Whatever happens tomorrow, or for the rest of my life, I'm happy now.
-Phil Connors in Groundhog Day.
In my first year of college (circa September 1999), I was sitting in a circle at Bible Study talking about favorite movies. I kicked it off and said Groundhog Day. I talked about how it teaches contentment when the main character was forced to live the same day over and over. To move forward it wasn't his external circumstances that changed, it was his attitude toward where he was placed. After I got done explaining, heads were nodding, although I had felt silly for getting deep with my answer when everyone else said movies like Tommy Boy.
I've been in lots of places where I've wanted the circumstances to change. Maybe even wanted to have a day (or 99) to do over again.
I graduated with an undergraduate degree and couldn't find a job; soon I was let go from a temp job where I opened up rebate envelopes with pop bottle caps in them.
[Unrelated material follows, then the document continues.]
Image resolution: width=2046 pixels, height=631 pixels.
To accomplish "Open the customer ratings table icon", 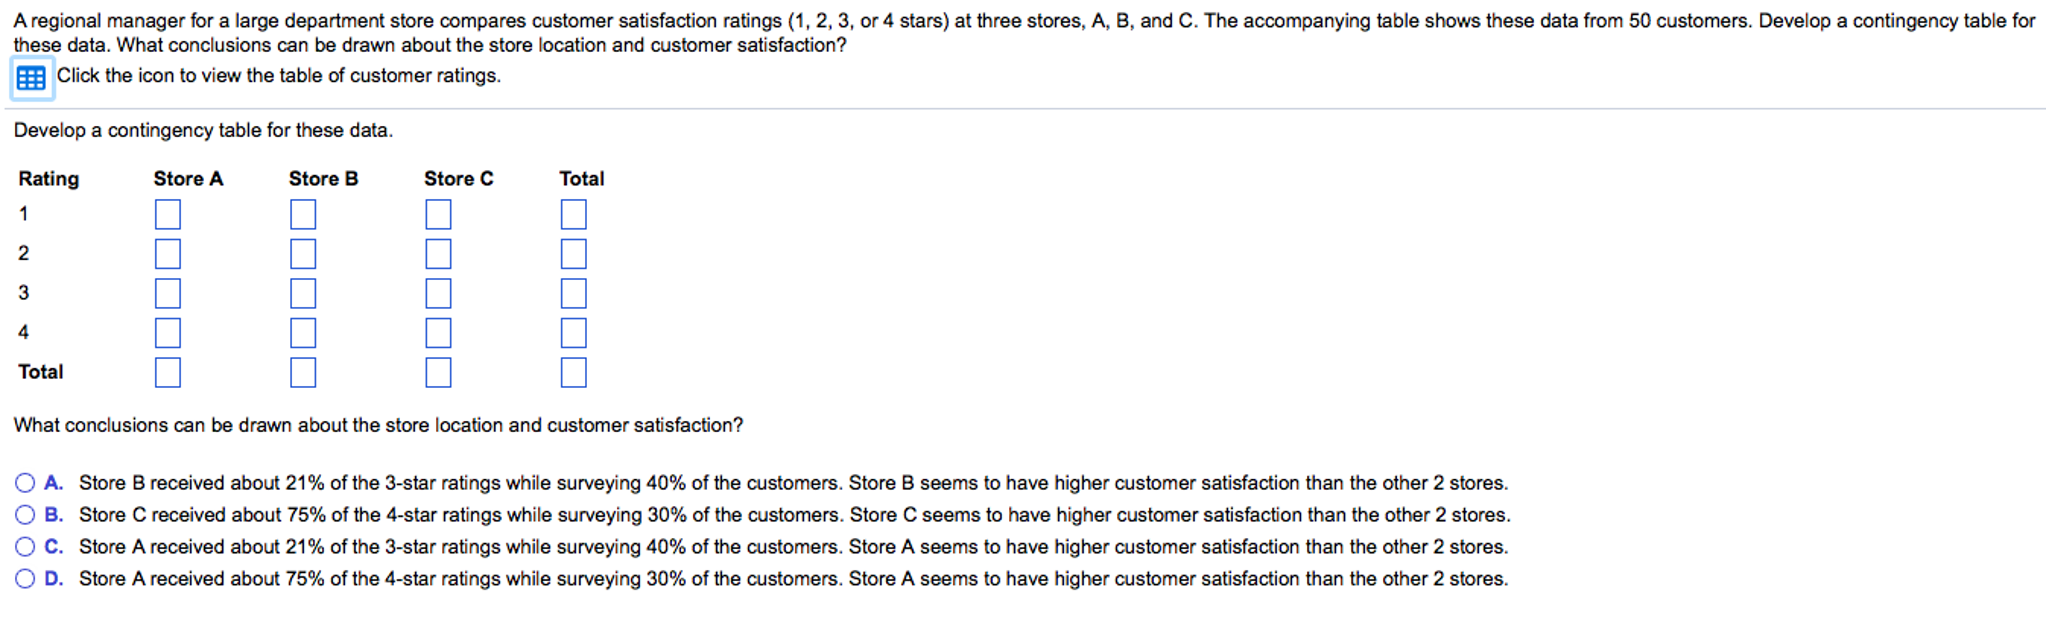I will [31, 77].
I've built a new construction home thinking I'd never pay rent again. In 10 months, I was unexpectedly paying rent elsewhere.
I've been told 'I Do' until a change of mind 6 years later when I was told 'I Don't' anymore.
I moved away from Mankato thinking it was permanent and excitedly became a Mankato resident again within a year.
Some things I chose, some I was a part of, and some were choices made for me. As I think of making decisions now, I think of them as a step towards my passions... and so much less about where I should be or what I should be doing for the rest of my life.
When we come to a fork in the road and have to make what seems like a big decision, we can give ourselves a lot more grace.
Life changes. Life is messy. By choice or by force, I'm happy now.
Worrying about tomorrow will steal the only time you're guaranteed to have: the present.